We had a Bloodwise fundraising Christmas shopping day before Christmas raising £1500, no idea yet what this years fundraiser will be.

I’ve realised my 40th will be the same year as I’m 5 years old, so we’re thinking of planning something special for then.

My stamina is not as it used to be, the sofa is a special friend of mine and doing anything stressful or energetic leaves me whacked! When I go to film in London it’s shattering! I also get colds which can floor me, sometimes I’m down for 3 weeks with them and end up retreating to bed for a good week or so. But they are few and far between! My last one turned into pleurisy, nothing like an 18th century disease to remind me I still need to be careful!

But so far so good, everything is going well!


No news is good news!!

I referred someone to my blog the other day, it resulted in me coming for a quick peep! Firstly for some reason it republished a blog from early last year, so thank you for the lovely comments but it was an old post named ‘Angels on Earth’.

Anyway having a quick read took me back to a place that felt very familiar, scary and unknowing. I’ve kind of been back there for other reasons in the last week too. Last Tuesday I had a PET scan, the trial I’m on had stated from the beginning scans at 3, 6, 12, 24 & 36 months. My 3 month scan was clear and for some reason my 6 month mark passed without mention of a scan, until a registrar got hold of my notes and reading through spotted this omission! At first we debated and declared no more scans (I worry the health effects of 9 radioactive scans is having on me). 3 weeks of worrying whether I had made the right decision or not, till my last appointment with Dr Gilleece and we decided better safe than sorry!

Despite having had a clear scan the whole process is still knee knocking-ly anxiety producing stress!!! In fact this time was worse as I’m negative – well until a scan says differently. Am I? Aren’t I? Am I?? Aren’t I?? And round and round it goes!

Well I’m a week after scan and I’ve not heard a peep, they would have rung me if SOS, as it says on my notes! So the stress is subsiding, there’s no message on the answer phone, no missed calls on my mobile, no text message off my nurse. I’ll get my results at my next appointment in 6 weeks time if all was ok! (Oh yeah my appointments at clinic have been lengthened to 6 weeks!!)

Life wise things are very normal, a cold this week has knocked me, I’m back at work a few hours each day, working on a BIG project for Pippin which is very exciting. I’ve started going to Yoga with DAD!! It’s much needed I do ache in a morning and can be seen staggering out of bed like I’m 90! I’ve gained over a stone and have been enjoying a cream egg addiction!

I’m generally just coming alive again, clothes shopping and even decided it was time for a new handbag!

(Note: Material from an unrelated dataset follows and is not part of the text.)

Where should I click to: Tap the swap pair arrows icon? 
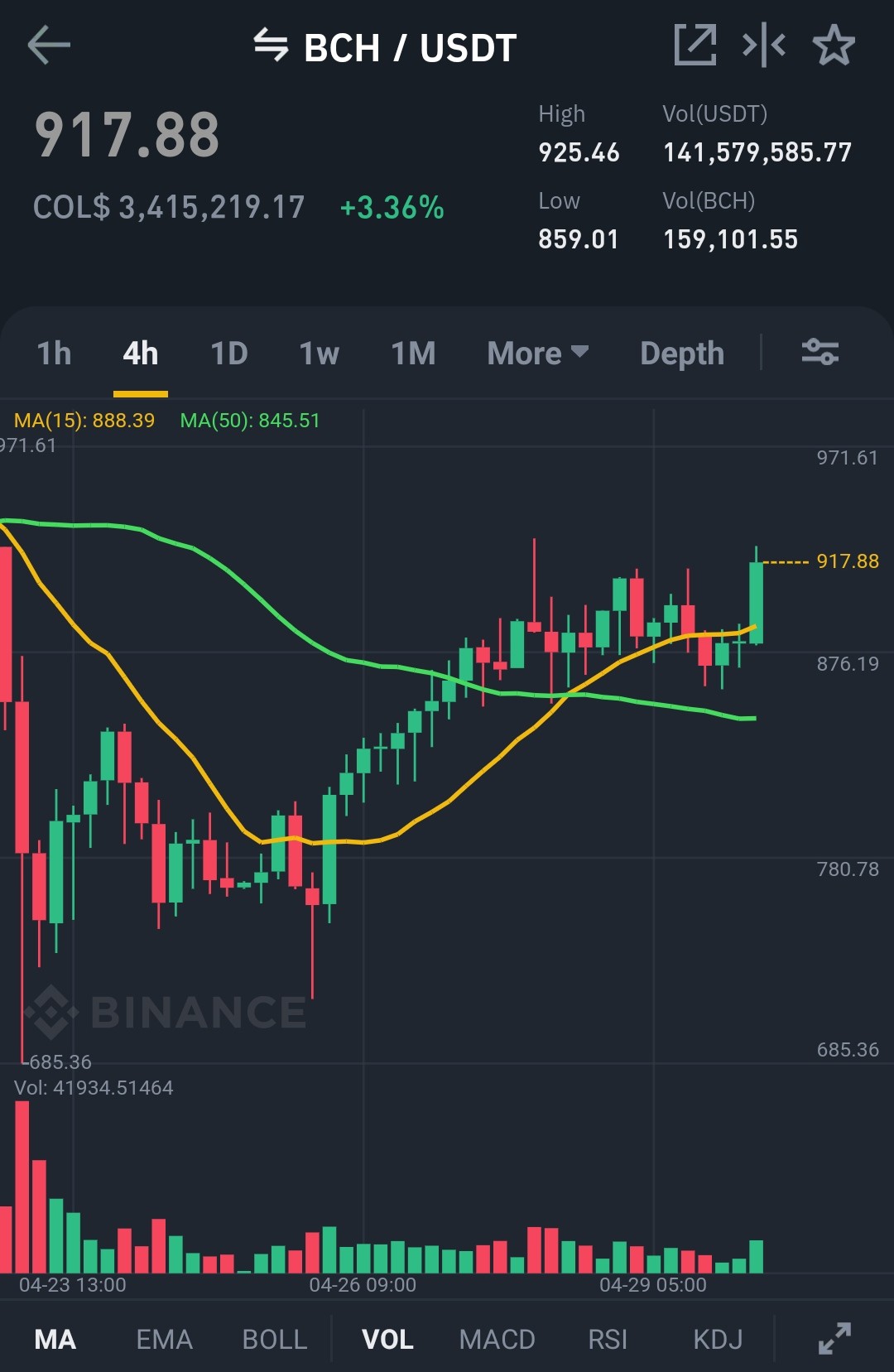(271, 45)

Well if three years of cancer isn’t deserving enough I don’t know what is!

So I just wanted to say I’m here, doing well and starting to believe I DONT HAVE CANCER!

The time has come….

to step back from my blog!
Would you believe it’s 2 years since my diagnosis next week, it’s been a tough journey with some real eye openers for me but it generally just became how my life was! Dad and I realised the other day that it was 19months from start to finish in treatment with some months off in between!
Anyway the news from today is that I’m doing really well, my bloods are ok, not normal yet, but good for me. But other readings, which were out or slightly off scale, are normal now. My stamina is improving, my hair is growing, I’m gaining weight slowly, I’m working again, I picked Oscar up from school on his 7th birthday (with some help!). There will be a continuation of my clinic visits, now fortnightly! Repeat PET scans, baby vaccinations, but I think the time has come to say I’m fine and doing really well.
I’m sure I may pop back on at some point to round up all the treatment I had or update about anything relevant to my transplant follow up. But for now I need to get back to being me and not the poorly mum I’ve been!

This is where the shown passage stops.